Our View: Group’s vision for city assumes dark forces at work

Envision a Spokane where the lowest paid worker makes $13.31 an hour, where low-income housing is abundant and situated in the appropriate neighborhoods (not yours), where everyone has health care coverage and lives in neighborhoods that are free from chemicals and big box retailers belonging to national chains. It’s a place where the public costs from new growth are absorbed by developers, who pass some of the costs along to new residents. Longtime residents and those who developed their neighborhoods would get a free pass on their impacts.

Why, it’s a Land of Enchantment; no, it’s better than that. Santa Fe, N.M., home to wealthy refugees from around the country, has the highest minimum wage ordinance in the nation, at $9.85 an hour. By next year, Spokane’s baseline wage for employers with 15 or more workers could be $13.31 an hour, if one of Envision Spokane goals – they’re listed at envisionspokane.org – is realized.

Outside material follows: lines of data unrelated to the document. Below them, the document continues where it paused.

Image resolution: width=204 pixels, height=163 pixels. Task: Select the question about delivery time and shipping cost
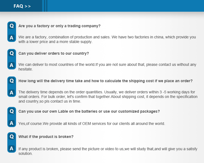106,81
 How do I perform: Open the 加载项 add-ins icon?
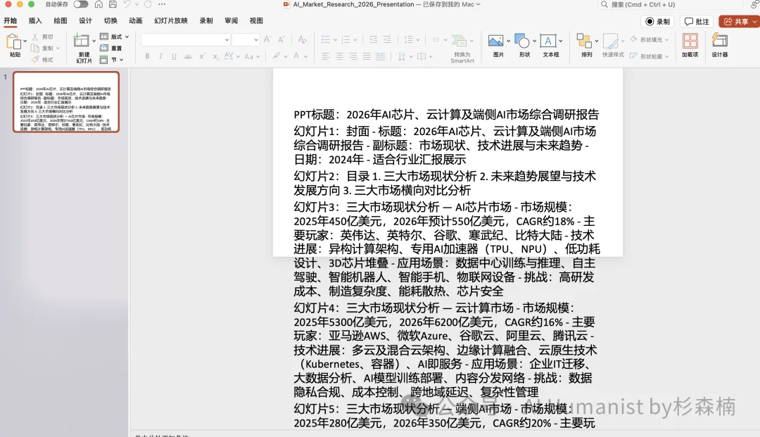click(690, 44)
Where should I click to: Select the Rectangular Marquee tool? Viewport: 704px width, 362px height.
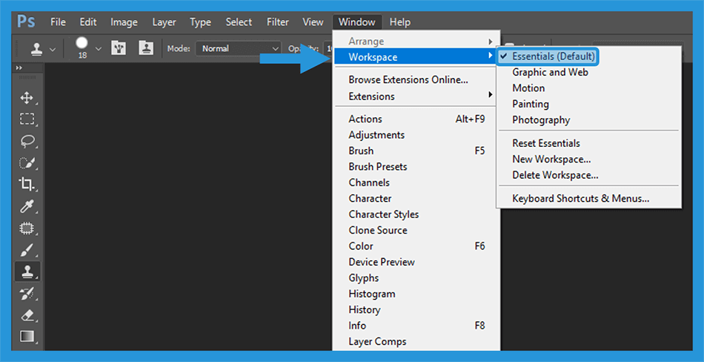point(27,119)
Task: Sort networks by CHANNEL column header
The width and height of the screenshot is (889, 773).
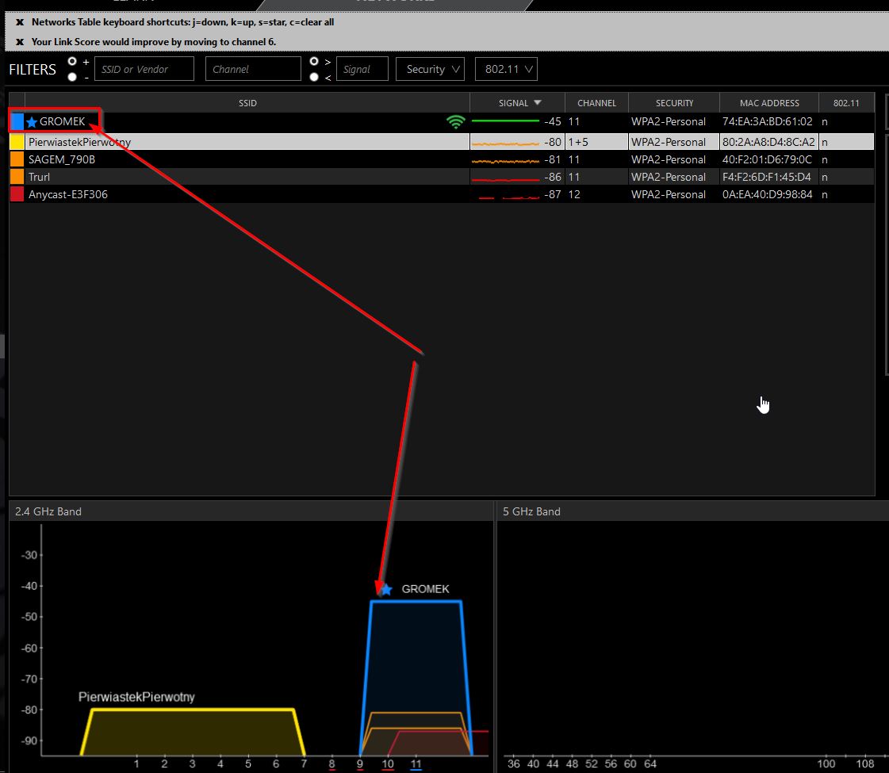Action: 596,103
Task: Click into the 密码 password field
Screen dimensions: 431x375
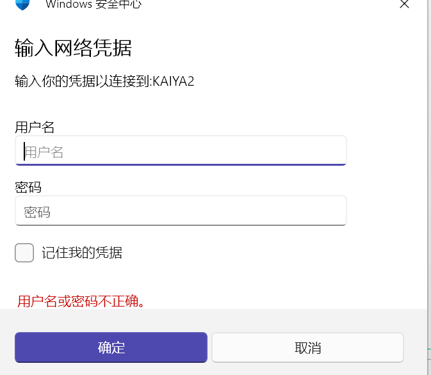Action: [181, 211]
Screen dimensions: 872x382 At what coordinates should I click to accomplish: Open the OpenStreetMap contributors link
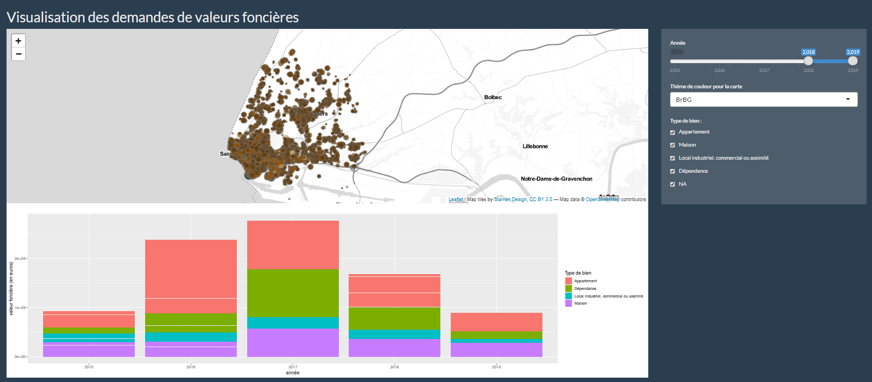[602, 199]
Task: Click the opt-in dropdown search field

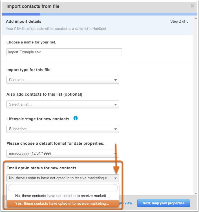Action: pos(63,188)
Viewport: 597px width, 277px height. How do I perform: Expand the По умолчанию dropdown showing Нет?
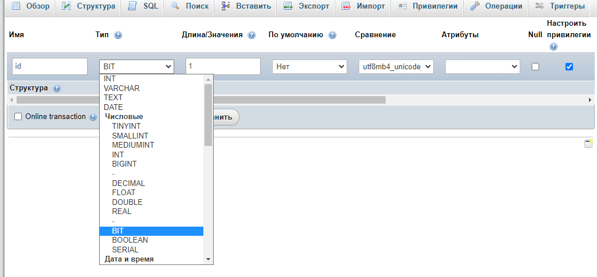[309, 66]
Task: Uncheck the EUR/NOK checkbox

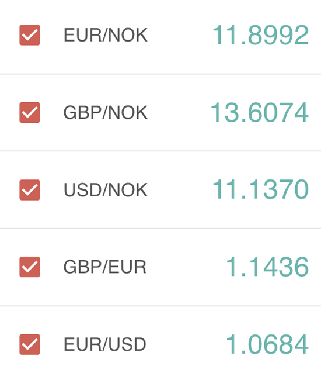Action: tap(30, 35)
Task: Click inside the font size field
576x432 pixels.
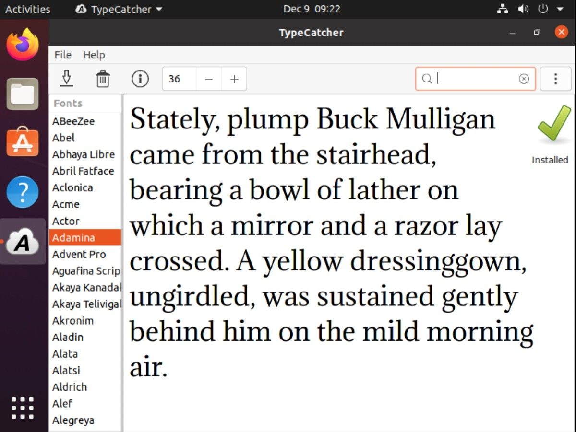Action: [x=179, y=79]
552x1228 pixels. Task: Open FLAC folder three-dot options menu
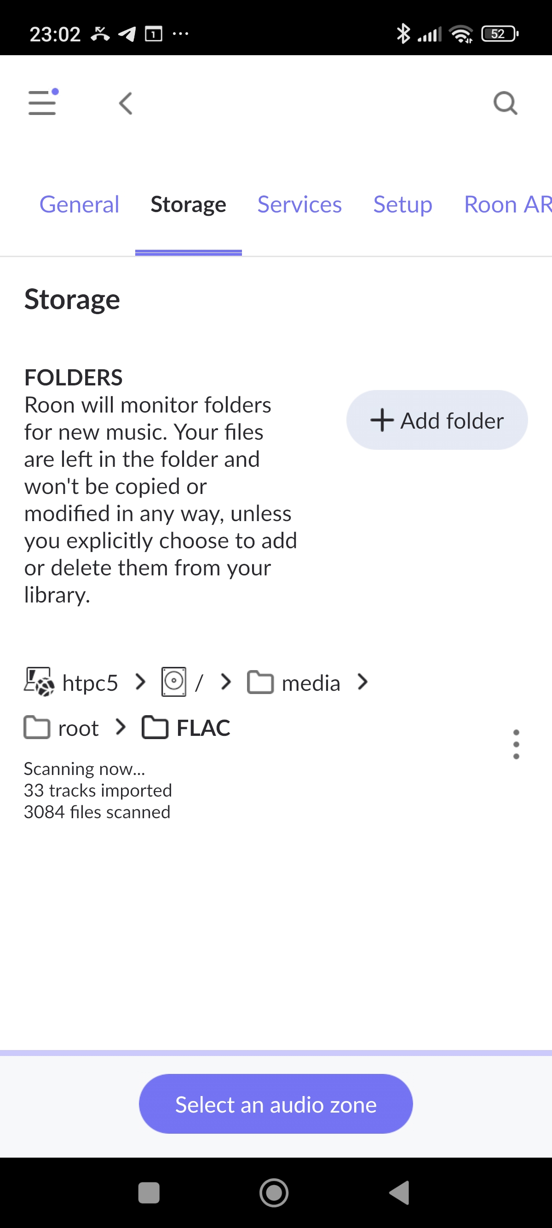tap(516, 744)
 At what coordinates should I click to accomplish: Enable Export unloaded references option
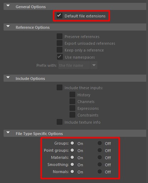click(60, 43)

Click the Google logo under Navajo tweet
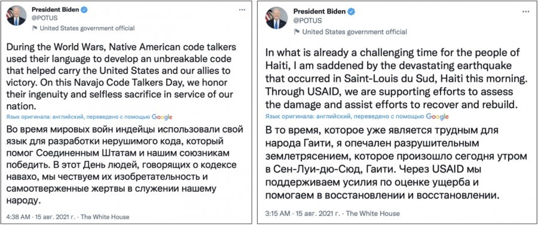coord(162,117)
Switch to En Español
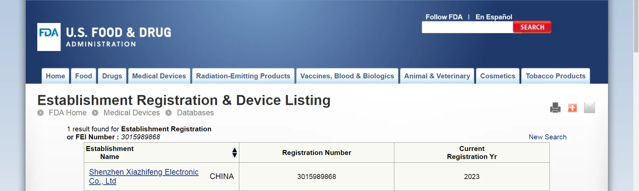This screenshot has width=639, height=191. [494, 17]
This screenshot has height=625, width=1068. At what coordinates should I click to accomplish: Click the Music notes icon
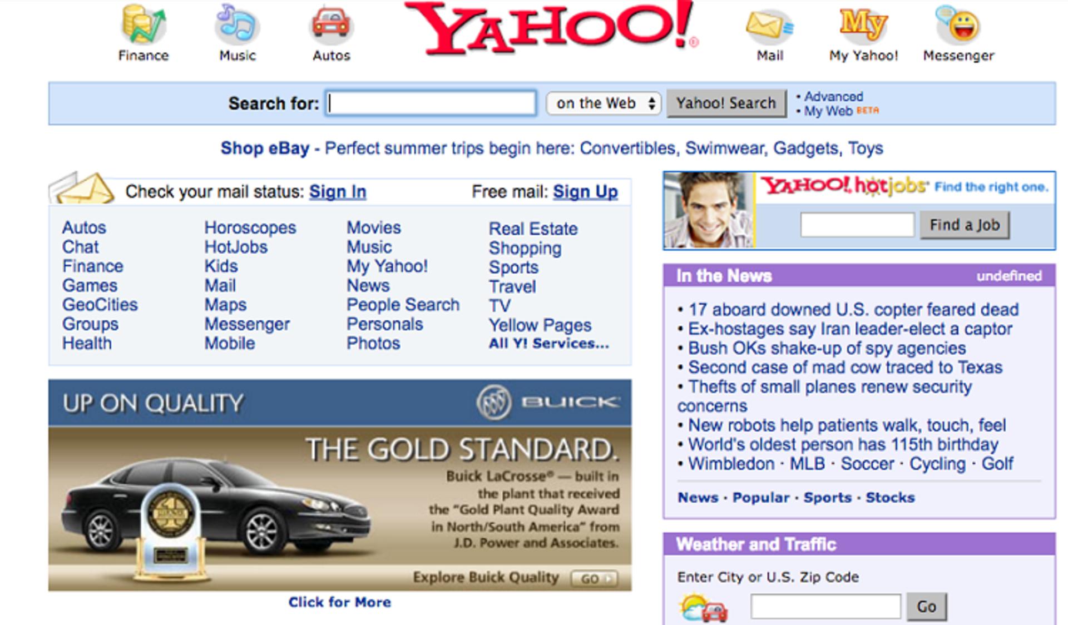(x=237, y=24)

So the least a dual-income, full-time working couple could collect is $55,369 and they would have a legal right to health care coverage.

Envision Spokane is an effort to bring living wages, pristine environments and growth controls all under a single umbrella of happiness. Left unanswered is who will pay for all of this. Beyond filing lawsuits, it’s not clear how this would be implemented and enforced. It seems to work on the Capt. Picard Principle. Jean-Luc Picard is the “Star Trek: The Next Generation” commander whose signature phrase is “Make it so.” If only it were that easy here on Earth.

A coalition of labor, environmental, neighborhood and social justice groups wants to put its proposed community bill of rights on the ballot in November. It’s holding town halls across the city to start the conversation. People presumably get there by walking, because driving would violate the Fourth Amendment: “People have a right to a healthy environment,” which includes the right to unpolluted air.

The fatal flaw in this effort is that it presumes there are dark forces that preclude the rest of us from living the way we’d like to. Such people have untoward influence over government and, apparently, more than one vote each when it comes to electing leaders who agree to undermine their own laws to keep us miserable and their benefactors happy.

For instance, the Eighth Amendment – “Workers have a right to be paid a living wage” – presumes that employers are unwilling, rather than unable, to do this. So with a wave of the wand, those employers with 15 workers or more will suddenly have the cash on hand to fulfill this right. Never mind that some businesses near the margins would cease to exist or would survive by whacking enough workers to get below the 15-person threshold.

Certainly, government has a duty to step in under limited circumstances to assure the neediest citizens’ basic needs are met. But the genius of America is that it provides opportunities – not guarantees – for those willing to seize them. It’s unrealistic to think government can or should remove the struggle that precedes success.